The Colorado soulman tones down for a solo set that deals with loss and suffering.

Nathaniel RateliffNathaniel Rateliff

Danny Clinch

Nathaniel Rateliff was one of the more surprising success stories of the 2010s, a decade that full of strange ones. A big bearded white guy from Colorado, he broke out singing brawny soul music with his band the Night Sweats. Paying proud homage to Memphis soul, Rateliff’s 2015 hit “S.O.B.,” propelled towards mainstream popularity by a thrilling Jimmy Fallon performance, helped him sell half a million copies of Nathaniel Rateliff & the Night Sweats, which was followed by 2018’s Tearing at the Seams. Rateliff had previously tried his hand as an alt-rocker and singer-songwriter, so it was charming to see him rumble into his lane, even if it seemed a less likely one than his previous attempts at finding the right sound.

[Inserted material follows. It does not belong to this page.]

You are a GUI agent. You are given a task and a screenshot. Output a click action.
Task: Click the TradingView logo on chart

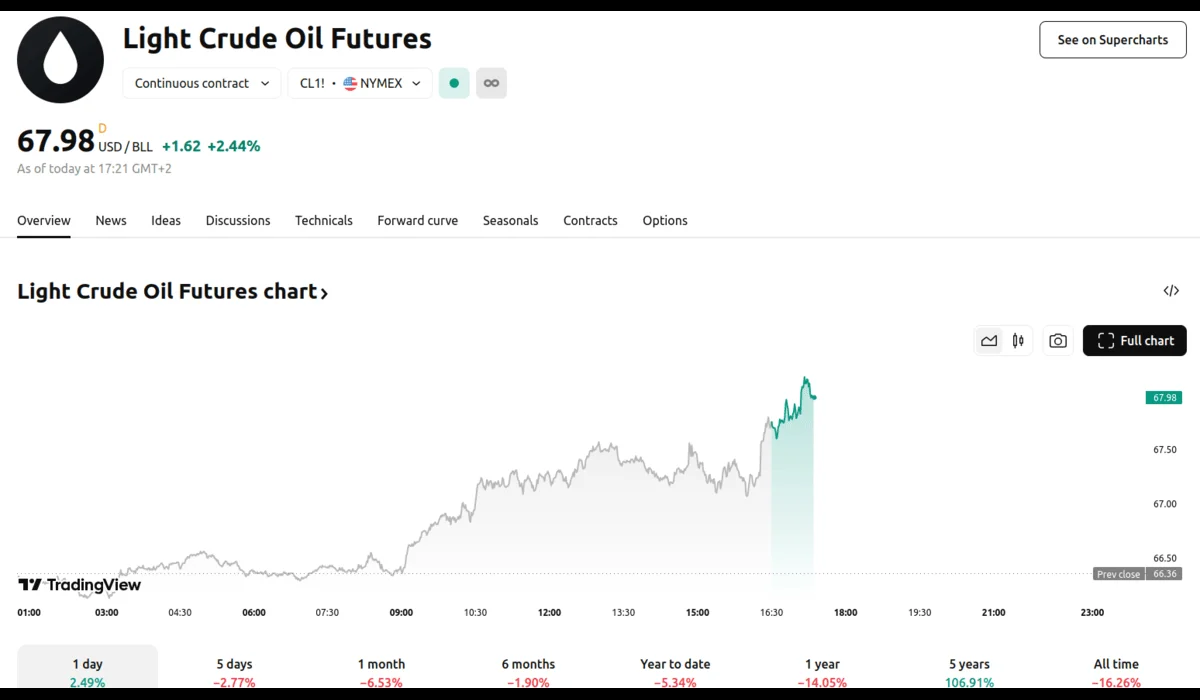tap(80, 585)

Rateliff’s latent genre slipperiness comes through on his new album, a solo set recorded sans the Night Sweats that turns away from soul music into a much more somber setting as he processes a divorce and the death of his friend, the musician-producer  Richard Swift. The songs are built around his thick, tender voice and acoustic guitar playing, “They say you learn a lot out there, how to scorch and burn / Gonna have to bury your friends and then you’ll find it get worse,” sings Rateliff, who often seems to be singing in a kind of dialog with his dead friend.

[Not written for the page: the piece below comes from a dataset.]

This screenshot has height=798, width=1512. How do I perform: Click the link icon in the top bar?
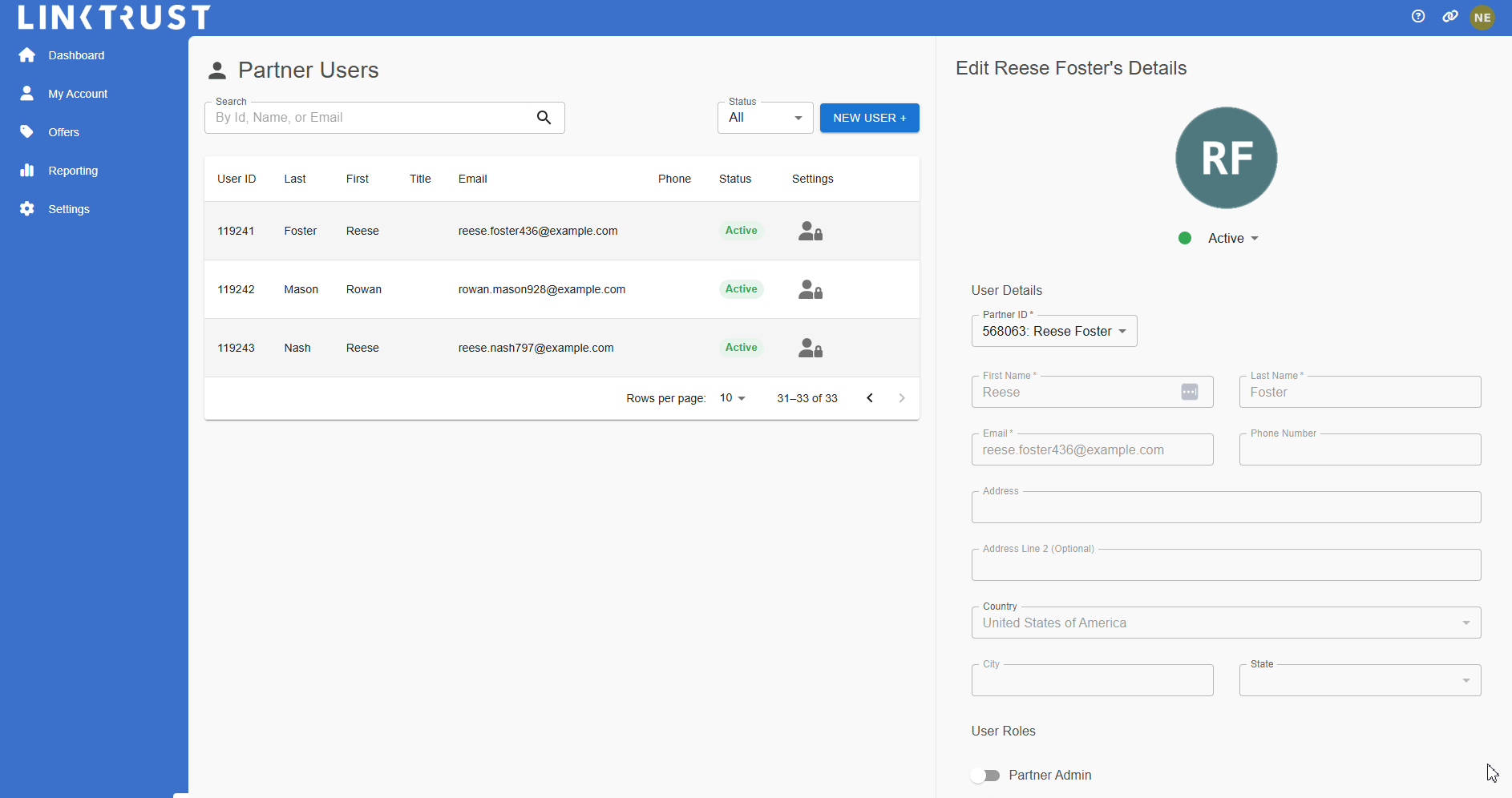1450,16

At times the music can be equally despondent; “Tonight #2” evokes the Leonard Cohen of Songs of Love and Hate, as Rateliff’ leavens Cohen-esque vocal cadences with his own welcoming Rocky Mountain warmth. The record’s final song “Rush On” is desolately primal; Rateliff’s afflicted wail is starkly visceral, answered by banshee peels of distant guitar.

Usually, though, Rateliff is too much of an innate crowd-pleaser to let the music get too dire, even if it would be within his rights to do so. He often follows his dispirited heart into lovely melodic turns, as on the title track, a soft front-porch lope shaded by pedal steel and organ. The first sound we hear on the record is pretty acoustic and slide guitar, both played by Rateliff, and muted finger snaps, leading into a song about the final dissolution of his marriage delivered with admirable grace and equanimity. Harry Nilsson and the Van Morrison of Astral Weeks come through as influences throughout the LP, as if Rateliff is searching for comfort in beloved bedrock sounds. Similarly, “You Need Me” has an acoustic melody akin to Jackson Browne’s depressive classic “These Days,” with Rateliff singing “I’m the only one left on the sinking boat,” while still managing to salve his sentiment with a refrain of sweet “doo doo doo”s.

In the end, what could be an album of well-earned indulgence ends up being as much about reaching outward than burrowing inward, rendering deep personal suffering with a humane light touch. And It’s Still Alright the heartening sound of music pulling him through his pain, and, hopefully, past it into something like solace.